Text shown ▸
──────────────────────────────
[Theatre – SA]
The Dictionary of Lost Words
Wed 27 Sep 2023
At first pass the tale of a young woman growing up dreaming of being a lexicographer may not present as a ripping yarn. But courtesy of some astute direction, wonderfully creative use of an eye-catching set, and uniformly excellent performances from the whole cast The Dictionary of Lost Words is totally engrossing.
We meet Esme as a four year old hanging around in her father’s ‘scrippy’ or scriptorium (a place for writing). Her father works for an eminent scholar who is compiling a dictionary. With that kind of upbringing Esme was always going to grow up either loving or hating words, and fortunately she realises words can be an escape, a path to alternative realities, and collecting new words and quotations to show their use becomes something of an obsession.
The story unfolds in the late nineteenth century as the suffragette movement is gaining momentum in Britain. Wanting a more independent life than most women, Esme had already decided that marriage was not for her and was potentially a suitable candidate to help further the suffragette cause.
──────────────────────────────
Directive 1 ▸
Reproduce the part of the review between "[Theatre – SA]" and "is totally engrossing.", inclusive.
Directive 2 ▸
Summarize the review in two sentences.
Directive 3 ▸
Carry on the review of The Dictionary of Lost Words past its final sentence.
──────────────────────────────
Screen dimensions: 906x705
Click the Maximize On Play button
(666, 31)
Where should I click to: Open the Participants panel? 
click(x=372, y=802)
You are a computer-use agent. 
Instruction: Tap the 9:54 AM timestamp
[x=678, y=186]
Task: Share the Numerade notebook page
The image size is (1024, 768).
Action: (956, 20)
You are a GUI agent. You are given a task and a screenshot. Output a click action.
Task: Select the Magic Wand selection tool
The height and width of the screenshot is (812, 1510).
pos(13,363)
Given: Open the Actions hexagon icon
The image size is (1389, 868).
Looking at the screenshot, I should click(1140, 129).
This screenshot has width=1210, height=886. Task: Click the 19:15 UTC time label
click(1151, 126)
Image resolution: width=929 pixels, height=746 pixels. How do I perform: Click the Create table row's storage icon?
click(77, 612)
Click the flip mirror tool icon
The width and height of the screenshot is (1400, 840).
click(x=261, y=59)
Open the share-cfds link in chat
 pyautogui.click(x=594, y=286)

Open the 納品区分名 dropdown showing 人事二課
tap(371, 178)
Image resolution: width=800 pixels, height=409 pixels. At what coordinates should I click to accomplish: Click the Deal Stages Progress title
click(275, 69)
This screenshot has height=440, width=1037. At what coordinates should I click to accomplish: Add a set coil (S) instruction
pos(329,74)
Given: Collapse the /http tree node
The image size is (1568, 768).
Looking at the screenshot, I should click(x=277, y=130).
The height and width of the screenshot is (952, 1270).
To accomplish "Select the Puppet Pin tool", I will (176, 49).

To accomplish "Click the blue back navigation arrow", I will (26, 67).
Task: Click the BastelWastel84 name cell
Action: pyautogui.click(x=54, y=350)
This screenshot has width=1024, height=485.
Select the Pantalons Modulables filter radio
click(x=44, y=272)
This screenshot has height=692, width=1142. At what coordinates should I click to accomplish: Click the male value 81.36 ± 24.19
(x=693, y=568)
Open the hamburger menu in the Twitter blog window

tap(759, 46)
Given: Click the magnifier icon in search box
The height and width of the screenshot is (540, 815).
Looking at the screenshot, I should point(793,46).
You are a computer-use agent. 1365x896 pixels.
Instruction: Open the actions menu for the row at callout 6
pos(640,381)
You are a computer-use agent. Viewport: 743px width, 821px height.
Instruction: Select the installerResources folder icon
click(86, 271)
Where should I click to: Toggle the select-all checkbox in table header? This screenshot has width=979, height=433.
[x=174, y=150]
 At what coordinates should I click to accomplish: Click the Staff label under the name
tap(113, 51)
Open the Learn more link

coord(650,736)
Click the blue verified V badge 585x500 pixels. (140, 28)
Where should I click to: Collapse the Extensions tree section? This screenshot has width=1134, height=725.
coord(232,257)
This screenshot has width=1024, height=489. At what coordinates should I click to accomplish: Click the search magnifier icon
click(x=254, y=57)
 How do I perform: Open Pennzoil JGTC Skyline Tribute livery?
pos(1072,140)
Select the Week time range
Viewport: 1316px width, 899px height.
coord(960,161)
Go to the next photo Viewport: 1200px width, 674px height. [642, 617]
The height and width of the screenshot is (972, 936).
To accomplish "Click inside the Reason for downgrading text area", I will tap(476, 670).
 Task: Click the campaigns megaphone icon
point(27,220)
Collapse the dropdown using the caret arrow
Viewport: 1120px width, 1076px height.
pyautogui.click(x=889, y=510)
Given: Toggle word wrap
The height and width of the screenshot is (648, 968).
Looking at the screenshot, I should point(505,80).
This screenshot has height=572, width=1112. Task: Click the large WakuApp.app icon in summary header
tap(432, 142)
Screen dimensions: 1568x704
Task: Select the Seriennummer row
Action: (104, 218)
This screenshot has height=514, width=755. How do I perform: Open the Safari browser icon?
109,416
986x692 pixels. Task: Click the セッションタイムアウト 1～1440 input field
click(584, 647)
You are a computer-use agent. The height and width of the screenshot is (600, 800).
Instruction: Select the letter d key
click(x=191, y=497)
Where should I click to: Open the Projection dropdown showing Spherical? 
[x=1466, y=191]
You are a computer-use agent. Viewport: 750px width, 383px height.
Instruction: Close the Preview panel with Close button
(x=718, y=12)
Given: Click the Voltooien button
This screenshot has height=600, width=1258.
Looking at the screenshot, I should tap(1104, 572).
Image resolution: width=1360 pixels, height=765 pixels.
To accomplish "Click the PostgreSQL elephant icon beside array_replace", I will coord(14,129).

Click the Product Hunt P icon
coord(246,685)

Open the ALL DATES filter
──────────────────────────────
Right answer 1 ▸
[Theatre – SA]
The Dictionary of Lost Words
Wed 27 Sep 2023
At first pass the tale of a young woman growing up dreaming of being a lexicographer may not present as a ripping yarn. But courtesy of some astute direction, wonderfully creative use of an eye-catching set, and uniformly excellent performances from the whole cast The Dictionary of Lost Words is totally engrossing.

Right answer 2 ▸
The review calls the stage production of The Dictionary of Lost Words totally engrossing, crediting astute direction, creative use of an eye-catching set and excellent performances from the whole cast. Its story follows Esme, who grows up in the scriptorium where her father works on a dictionary, becomes obsessed with collecting words and quotations, and decides against marriage as the suffragette movement gains momentum in late nineteenth-century Britain.

Right answer 3 ▸
As Esme grows older she begins to accompany her maid to the local market. This turns out to be a surprising entry point to another universe for Esme when she strikes up a friendship with a woman selling hand-made trinkets. Their first meeting was hilarious and quite a shocking exposure to another world for Esme.
The rapid set transformation from scriptorium to market was also a wonderful surprise for the audience. In a trice we move from a stuffy office with desks, paper, people in suits, shelves, to a lively joyous scene with vendors, beggars, flowers, fruit, colour, and noise on streets heaving with life.
However the scriptorium itself held plenty of visual interest. A wall of shelves served as bookshelves, letterboxes, pigeon-holes, library catalogue compartments, and gateways to secret passages. An ingenious projection device variously displayed information about date, locations, words with definitions, abstract backgrounds, visual metaphors to reinforce the messages – it provided another separate but connected filter on events taking place and added depth and mystique to many scenes – brilliant!
Tilda Cobham-Harvey’s performance as Esme was faultless and inspiring – as a child, teenager, and young woman. Her ability to grow – literally – in this role and share her frustrations, joy, love and enthusiasm was authentic and endearing.
Ksenja Logos as Mabel the market tramp deserves special mention for her earthy comic touch and entertaining revelations about the language of the lower classes, but really – all characters played their roles to perfection. And despite their sometimes pompous façade they all had a warmth and humanity about them.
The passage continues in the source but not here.